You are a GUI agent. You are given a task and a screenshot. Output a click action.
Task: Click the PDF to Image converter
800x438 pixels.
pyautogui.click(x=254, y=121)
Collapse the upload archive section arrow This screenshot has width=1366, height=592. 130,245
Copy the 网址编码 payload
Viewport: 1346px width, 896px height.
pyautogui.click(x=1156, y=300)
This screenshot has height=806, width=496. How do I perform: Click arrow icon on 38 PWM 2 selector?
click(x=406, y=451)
* * *
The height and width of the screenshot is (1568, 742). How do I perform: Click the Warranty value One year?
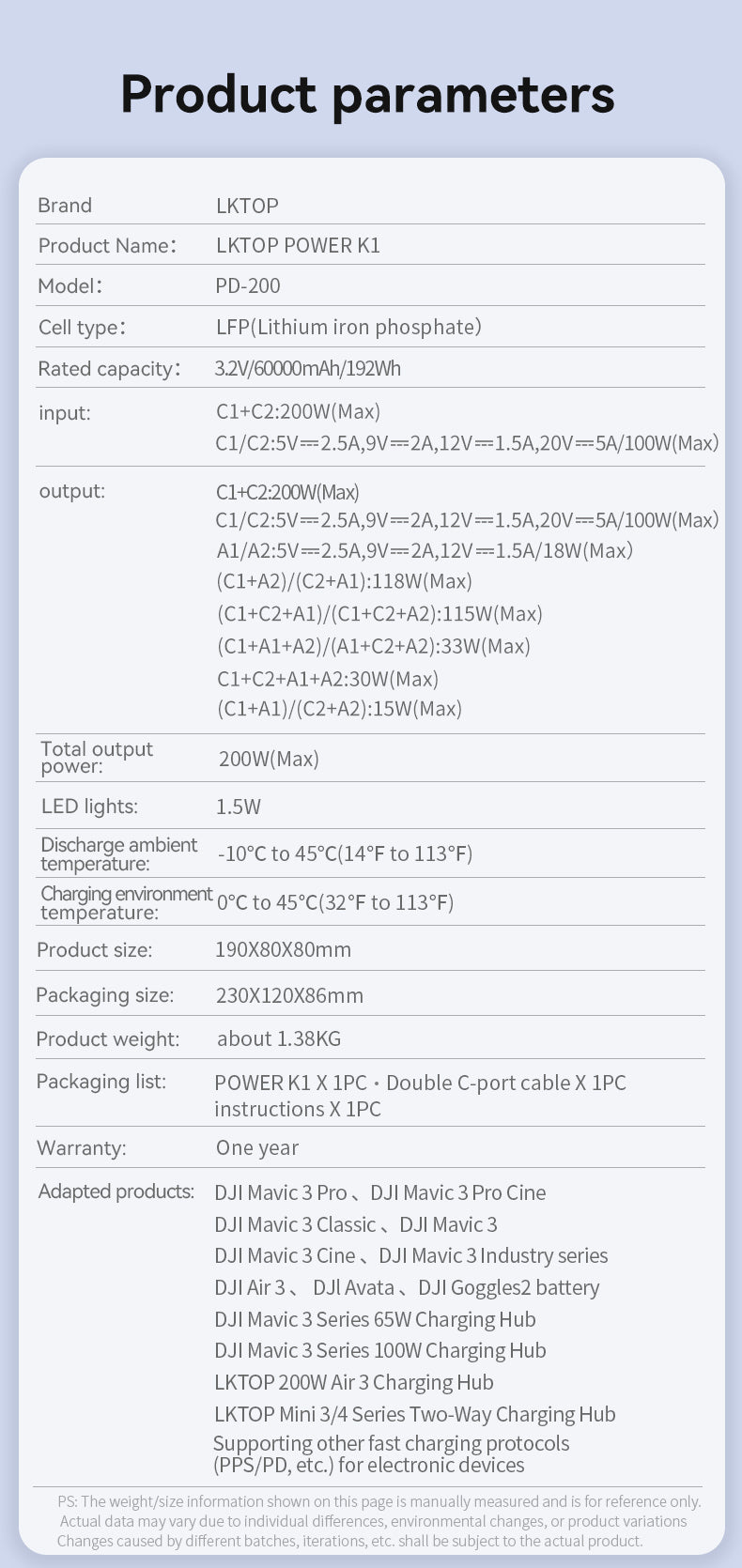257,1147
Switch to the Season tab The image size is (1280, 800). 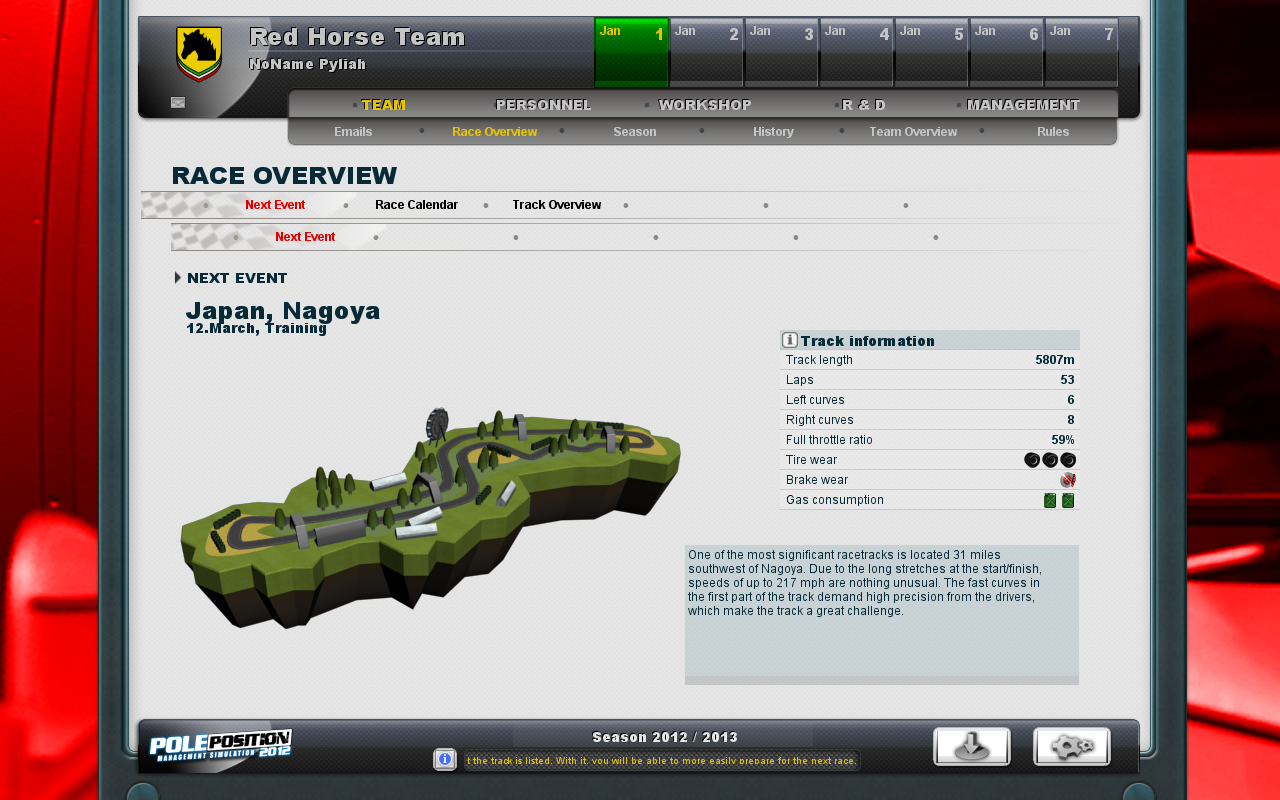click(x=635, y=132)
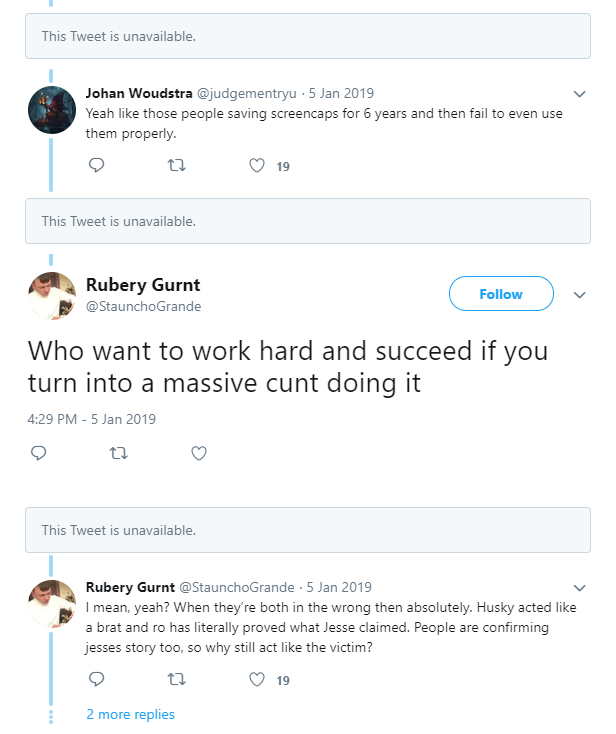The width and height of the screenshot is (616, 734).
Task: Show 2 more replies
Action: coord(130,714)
--
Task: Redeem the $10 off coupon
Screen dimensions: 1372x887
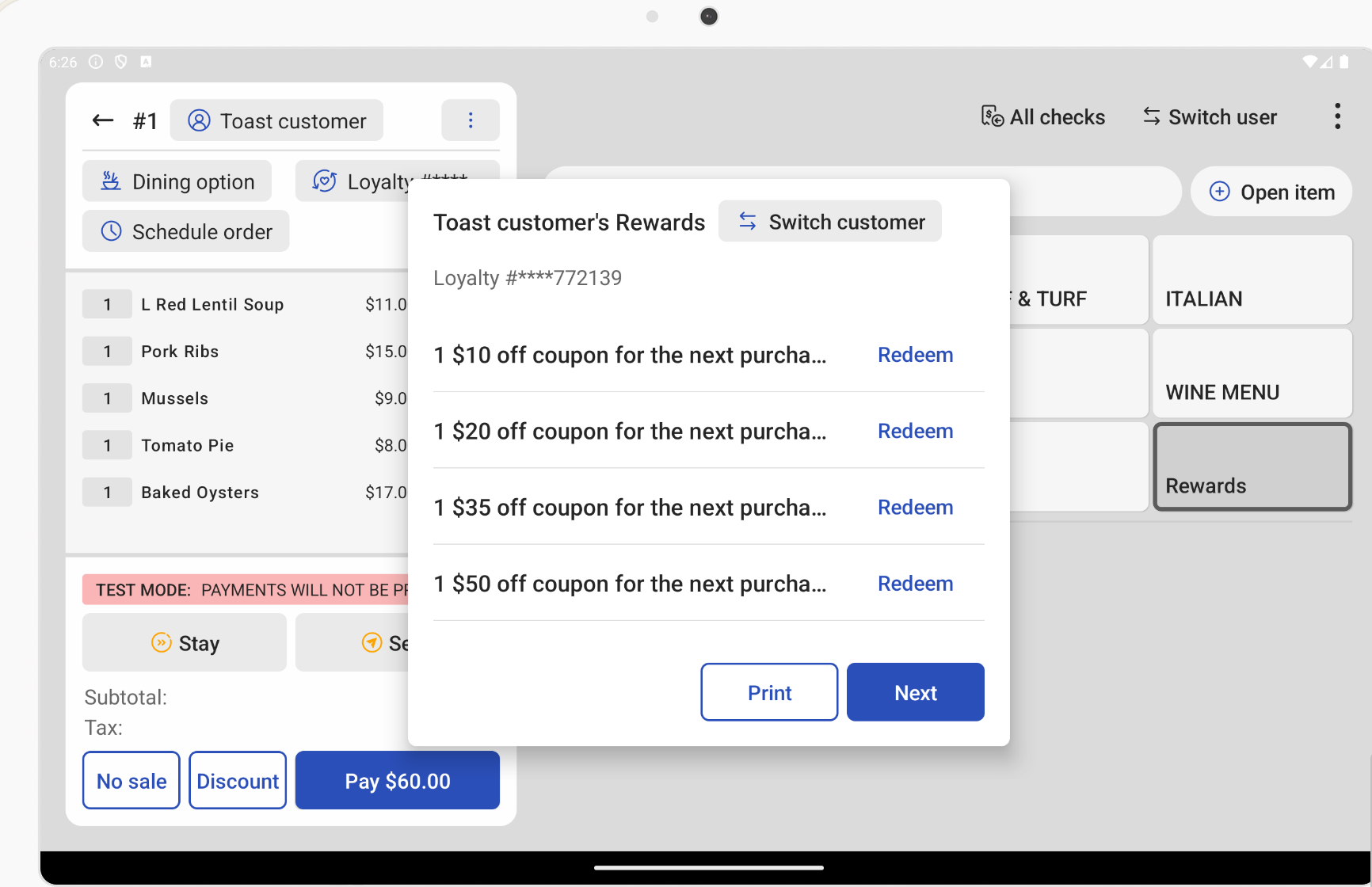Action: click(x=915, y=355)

To do
Precisely the lines between those holding "You are a GUI" and "Collapse the upload", inclusive, are to be reproduced from the listing above, with nothing added.

Your response
You are a GUI agent. You are given a task and a screenshot. Output a click action.
Task: Click the PDF to Image converter
800x438 pixels.
pyautogui.click(x=254, y=121)
Collapse the upload archive section arrow This screenshot has width=1366, height=592. 130,245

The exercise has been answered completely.